We saw already the forward Euler method:

$$w_{k+1}= w_k + h f(t_k,w_k)$$

where $w_0 = c$ and $t_k =k h$. This is an explicit method, because we get the value at $w_{k+1}$ explicitely from the previous value $w_k$.

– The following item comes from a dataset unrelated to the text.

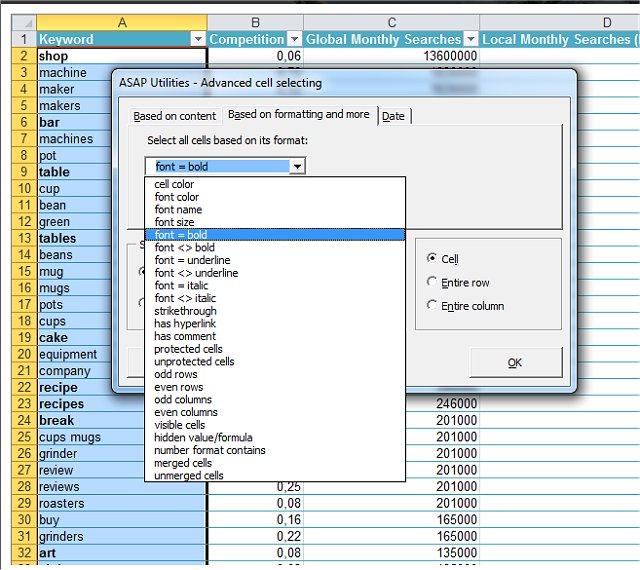
Task: Select the Entire row radio button
Action: point(432,282)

If we try to implement backward Euler method, we get

$$w_{k+1} - h f(t_{k+1},w_{k+1}) = w_k$$

This is an implicit method, since the next value is implicitely defined. To solve this, we need to do root finding, that is, solve $g(w_{k+1}) = 0$ for

$$g(x) = x - h f(t_{k+1},x) - w_k$$

## Newton iteration¶

Suppose we want to solve

$$g(r) = 0$$

for $g(x) = x^2-2$. We can do so with Newton iteration: start at an guess $x_0=2$, approximating $g(x)$ by the tangent line at the point $g(x_0)$:

In [2]:
using PyPlot

g=x->x.^2-2
gp=x->2x

p=linspace(0.,2.,1000)

x=zeros(1000)
x[1]=2.

# g'(x[1])*(x-x[1])+g(x[1])

# g'(x[1])*(x[2]-x[1])+g(x[1])  ==0
# x[2]  ==x[1] - g(x[1])/g'(x[1])

N=1
for k=1:N-1
x[k+1]=x[k]-g(x[k])/gp(x[k])
end

scatter(x[1:N],g(x[1:N]))

plot(p,g(p))
for k=1:N
plot(p,gp(x[k])*(p-x[k])+g(x[k]))
end

x[N]-sqrt(2.)

Out[2]:
0.5857864376269049

Finding the root of this line gives us the second guess

$$x_1 = x_0 - {f(x_0) \over f'(x_0)}$$

We can then repeat the process: approximate through the tangent line at $x_k$, then find the root

$$x_{k+1} = x_k - {f(x_k) \over f'(x_k)}.$$

This converges remarkably quickly:

In [3]:
using PyPlot

g=x->x.^2-2
gp=x->2x

p=linspace(0.,2.,1000)

x=zeros(1000)
x[1]=2.

# g'(x[1])*(x-x[1])+g(x[1])

# g'(x[1])*(x[2]-x[1])+g(x[1])  ==0
# x[2]  ==x[1] - g(x[1])/g'(x[1])

N=10
for k=1:N-1
x[k+1]=x[k]-g(x[k])/gp(x[k])
end

scatter(x[1:N],g(x[1:N]))

plot(p,g(p))
for k=1:N
plot(p,gp(x[k])*(p-x[k])+g(x[k]))
end

x[N]-sqrt(2.)

Out[3]:
0.0

The following plot emonstrates that it converges faster than exponentially:

In [7]:
err=abs(x[1:N]-sqrt(2.))
semilogy(err);


For non-convex functions, the root it converges to (if any) is not predictible:

In [8]:
g=x->sin(10x)
gp=x->10cos(10x)

p=linspace(0.,2.,1000)

x=zeros(1000)
x[1]=2.

# g'(x[1])*(x-x[1])+g(x[1])

# g'(x[1])*(x[2]-x[1])+g(x[1])  ==0
# x[2]  ==x[1] - g(x[1])/g'(x[1])

N=10
for k=1:N-1
x[k+1]=x[k]-g(x[k])/gp(x[k])
end

scatter(x[1:N],g(x[1:N]))

plot(p,g(p))
for k=1:N
plot(p,gp(x[k])*(p-x[k])+g(x[k]))
end

sin(10x[N])

Out[8]:
-7.347880794884119e-16

We can prove this result using Taylor series:

\begin{align*} 0 &= f(r) = f(x_k) + f'(x_k) (x_k -r) + {f''(\zeta_k) \over 2} (x_k-r)^2 \cr & = f(x_k) + f'(x_k) \epsilon_k + {f''(\zeta_k) \over 2} \epsilon_k^2 \end{align*}

But we have

$$\epsilon_k = x_k -r = x_k - x_{k+1} + x_{k+1}-r = x_k - x_{k+1} +\epsilon_{k+1}$$

giving us

$$0 = f(x_k) + f'(x_k) (x_k - x_{k+1}) + f'(x_k)\epsilon_{k+1} + {f''(\zeta_k) \over 2} \epsilon_k^2 But be definition$$

0=f(x_k) + f'(x_k) (xk - x{k+1})$$Thus we have$$\epsilon_{k+1} = - {f''(\zeta_k) \over 2 f'(x_k)} \epsilon_k^2

This is called quadratic convergence, as the error is roughly the previous error squared. Bounding derivatives can be used to get rigorous bounds on the convergence, and guaranteed convergence.